The secretive state this week put a long-range missile in place for a launch the United States warned would violate U.N. sanctions imposed on Pyongyang for past weapons tests.
The planned launch, seen by some countries as a disguised military exercise, is the first big test for U.S. President Barack Obama in dealing with the prickly North, whose efforts to build a nuclear arsenal have long plagued ties with Washington.
North Korea warned that any action by the U.N. Security Council to punish it would be a "hostile act."
" ... All the processes for the denuclearization of the Korean Peninsula ... will be brought back to what used to be before their start and necessary strong measures will be taken," the North's foreign ministry spokesman said in comments carried by the official KCNA news agency.
North Korea has frozen its aging nuclear reactor and started to take apart its Yongbyon atomic plant under a deal signed by regional powers in 2005 that called for economic aid and better diplomatic standing for the isolated North in return.
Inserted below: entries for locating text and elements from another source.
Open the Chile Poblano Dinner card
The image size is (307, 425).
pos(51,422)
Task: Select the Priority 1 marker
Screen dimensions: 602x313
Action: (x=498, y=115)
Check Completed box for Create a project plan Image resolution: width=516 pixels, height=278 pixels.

Despite the agreement, the North carried out a nuclear test in 2006.
The South Korean daily Chosun Ilbo quoted a diplomatic source as saying the North could fire its Taepodong-2 missile, which has the range to hit U.S. territory, by the weekend.
This is earlier than the April 4-8 timeframe Pyongyang announced for what it says is the launch of a satellite.
"Technically a launch is possible within three to four days," the Chosun Ilbo quoted a diplomatic source in Seoul as saying.
South Korea said the launch would be a serious challenge to security in north Asia, which accounts for one sixth of the global economy. Japan urged North Korea to refrain from action that would destabilize the region.
"We strongly urge the North to immediately stop the launch of a long-range missile, which would be a clear violation of the U.N. Security Council resolution 1718," South Korean Defense Ministry spokesman Won Tae-jae told reporters.